Kasus ini bermula dari dugaan keterlibatan Rudi Suparmono dalam pengaturan susunan majelis hakim yang menangani perkara Ronald Tannur pada Maret 2024, saat Rudi masih menjabat sebagai Ketua PN Surabaya. Menurut keterangan Direktur Penyidikan pada Jaksa Agung Muda Pidana Khusus (Jampidsus) Kejagung, Abdul Qohar, Rudi diduga menjadi perantara antara pengacara Ronald Tannur, Lisa Rachmat, dan majelis hakim.

Lisa Rachmat, yang sebelumnya telah menjalin komunikasi dengan mantan pejabat Mahkamah Agung (MA), Zarof Ricar, meminta bantuan Rudi untuk memilih hakim yang dianggap menguntungkan kliennya. Pertemuan antara Lisa Rachmat dan Rudi Suparmono kemudian terjadi, dan diduga menghasilkan kesepakatan terkait komposisi majelis hakim, yang di dalamnya termasuk Erintuah Damanik sebagai ketua majelis hakim. Pertemuan lanjutan membahas penetapan ketua majelis hakim juga diduga terjadi antara Rudi dan Erintuah Damanik.

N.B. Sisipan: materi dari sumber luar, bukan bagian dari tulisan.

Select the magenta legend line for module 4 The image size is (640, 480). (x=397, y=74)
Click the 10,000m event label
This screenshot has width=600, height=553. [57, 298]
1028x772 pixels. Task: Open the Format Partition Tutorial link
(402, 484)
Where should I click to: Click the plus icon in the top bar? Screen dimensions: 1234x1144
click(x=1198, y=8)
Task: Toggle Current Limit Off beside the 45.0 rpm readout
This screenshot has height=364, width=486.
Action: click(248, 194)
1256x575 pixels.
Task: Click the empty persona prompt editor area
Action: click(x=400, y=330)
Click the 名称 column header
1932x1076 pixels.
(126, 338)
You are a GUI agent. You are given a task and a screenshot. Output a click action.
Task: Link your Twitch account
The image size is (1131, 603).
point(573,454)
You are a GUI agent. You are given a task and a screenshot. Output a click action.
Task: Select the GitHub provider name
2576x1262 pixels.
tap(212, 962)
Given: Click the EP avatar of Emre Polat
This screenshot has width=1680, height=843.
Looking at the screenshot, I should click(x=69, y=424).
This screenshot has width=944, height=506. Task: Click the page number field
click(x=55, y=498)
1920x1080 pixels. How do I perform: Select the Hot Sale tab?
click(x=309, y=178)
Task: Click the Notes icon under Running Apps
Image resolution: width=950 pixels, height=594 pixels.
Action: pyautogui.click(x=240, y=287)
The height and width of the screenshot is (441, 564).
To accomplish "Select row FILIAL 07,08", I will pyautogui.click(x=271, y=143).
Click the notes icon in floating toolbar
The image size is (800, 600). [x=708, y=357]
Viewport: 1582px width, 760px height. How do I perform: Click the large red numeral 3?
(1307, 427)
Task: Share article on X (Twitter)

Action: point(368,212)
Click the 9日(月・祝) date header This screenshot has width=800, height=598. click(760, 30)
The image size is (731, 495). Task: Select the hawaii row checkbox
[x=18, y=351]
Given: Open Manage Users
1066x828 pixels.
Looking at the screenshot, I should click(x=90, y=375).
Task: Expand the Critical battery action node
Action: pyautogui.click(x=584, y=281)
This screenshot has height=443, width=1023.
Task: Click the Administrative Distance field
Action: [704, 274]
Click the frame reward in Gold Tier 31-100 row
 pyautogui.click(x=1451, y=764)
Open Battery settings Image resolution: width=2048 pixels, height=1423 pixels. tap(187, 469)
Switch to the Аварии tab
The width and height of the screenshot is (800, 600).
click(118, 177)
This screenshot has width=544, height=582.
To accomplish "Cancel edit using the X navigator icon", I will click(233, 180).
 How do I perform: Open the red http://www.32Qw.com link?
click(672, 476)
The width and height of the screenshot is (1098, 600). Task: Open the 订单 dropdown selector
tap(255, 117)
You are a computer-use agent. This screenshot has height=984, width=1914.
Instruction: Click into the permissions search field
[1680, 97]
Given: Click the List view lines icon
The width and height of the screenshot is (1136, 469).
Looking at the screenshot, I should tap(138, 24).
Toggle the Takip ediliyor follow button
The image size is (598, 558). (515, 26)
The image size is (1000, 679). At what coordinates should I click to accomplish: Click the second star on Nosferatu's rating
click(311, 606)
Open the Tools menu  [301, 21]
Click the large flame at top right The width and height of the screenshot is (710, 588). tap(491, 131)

Berdasarkan hasil penyidikan, Kejagung menduga Rudi Suparmono menerima suap sebesar SGD 63.000 atau setara dengan Rp 770 juta. Dugaan ini diperkuat dengan penggeledahan yang dilakukan oleh Komisi Pemberantasan Korupsi (KPK) di rumah Rudi, yang menemukan uang tunai mencapai Rp 21 miliar. Menurut keterangan Abdul Qohar, "Diduga Rudi Suparmono mendapatkan bagian SGD 20.000 melalui Erintuah Damanik dan SGD 43.000 secara langsung dari Lisa Rachmat."

Proses hukum terhadap Rudi Suparmono dan pihak-pihak yang terlibat kini memasuki babak baru. Dengan pelimpahan berkas perkara ke Kejari Jakarta Pusat, masyarakat berharap proses persidangan akan berjalan adil, transparan, dan dapat mengungkap seluruh fakta dan aktor yang terlibat dalam kasus dugaan suap ini. Keterbukaan informasi publik dan pengawasan ketat dari berbagai pihak sangat diperlukan untuk menjamin terselenggaranya penegakan hukum yang berkeadilan.

Proses hukum ini juga diharapkan memberikan efek jera bagi pihak-pihak yang berupaya melakukan tindakan koruptif dalam sistem peradilan. Kepercayaan publik terhadap integritas sistem peradilan sangat penting, dan kasus ini menjadi pengingat akan perlunya reformasi berkelanjutan untuk menjaga integritas tersebut. Kejaksaan Agung memiliki tanggung jawab besar untuk menuntaskan kasus ini hingga tuntas dan memberikan kepastian hukum bagi semua pihak yang terlibat.